Practically everyone tries to sell you warranties with your purchase. In some cases, it may seem futile, like your purchase from a sporting goods retailer. In other cases, it’s a given, such as when you purchase a vehicle.
When buying a house, home warranties are an option, but are they really worth it?
Here are your questions about home warranties — from tax deductions to transfers and more — answered.
Home warranties vs. home insurance, explained:
Home warranties are warranties that new homeowners may purchase in addition to homeowners insurance. While homeowners insurance is a requirement, home warranties are optional.
Home warranties are contracts that allow homeowners to receive discounts for the repair and replacement of certain home components. They typically cover issues with major parts of your home, like heating and air conditioning, plumbing, electrical wiring, major appliances, and even swimming pools.
The extent of your home warranty depends on the company you purchase the warranty from and the details of the contract you sign.
The downside: Improper maintenance may make your home warranty ineffective.
While some home warranty companies are legit, others may try to take advantage of buyers by including broad clauses that can deem warranties ineffective. For example, a company may refer to an improper maintenance clause when denying a claim if there’s any chance a homeowner maintained a certain aspect of their home incorrectly.
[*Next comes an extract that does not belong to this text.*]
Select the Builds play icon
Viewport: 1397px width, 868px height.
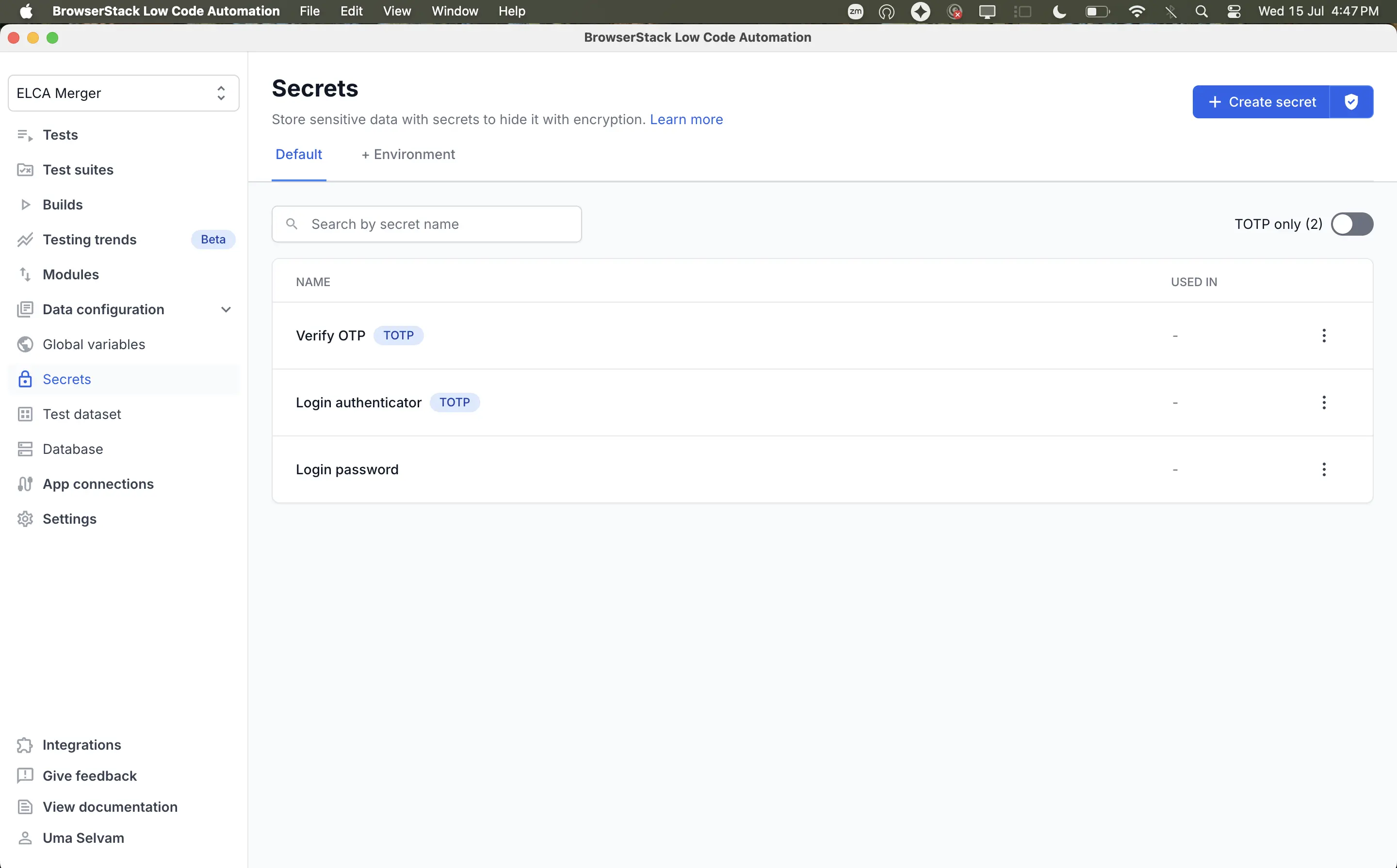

In many cases, the concept of adequate maintenance may differ and a company may hold a stricter stance to deny more claims.
Are home warranties tax deductible?
Home warranties are not federally tax-deductible, putting them in the same boat as homeowners insurance. However, there are a couple of exceptions.
First, if you have a home office, you may deduct a part of your home warranty payments for it. Second, if the home is a rental property, you may deduct home warranty payments on your taxes to lower your net rental income.
Are home warranties transferable?
Home warranties are often transferable, but check with your home warranty provider and plan details to ensure this is true for you. When home warranties prove to be transferable, you may sell a home in the future with a home warranty as part of the deal for the new homeowner.
The consensus: Home warranties aren’t worth it in most cases.
Being a homeowner can be expensive and complicated. However, in many cases, it’s worth it. Because there are often so many holes in home warranty policies, you may be better off pocketing that money for repairs and replacements as they come.
That being said, homeowners buying a home that comes with a transferable home warranty may find no downside to inheriting the previous homeowner’s warranty contract.
If you decide to purchase a home warranty, make sure you work with a reputable home warranty company. Not all home warranty companies are created equal and some may even be a money pit.
Alternatives to home warranties include a stronger homeowners insurance plan and a high-yield savings account (or other short-term liquid investing solution) to stow away money for those inevitable costs that come with owning a home.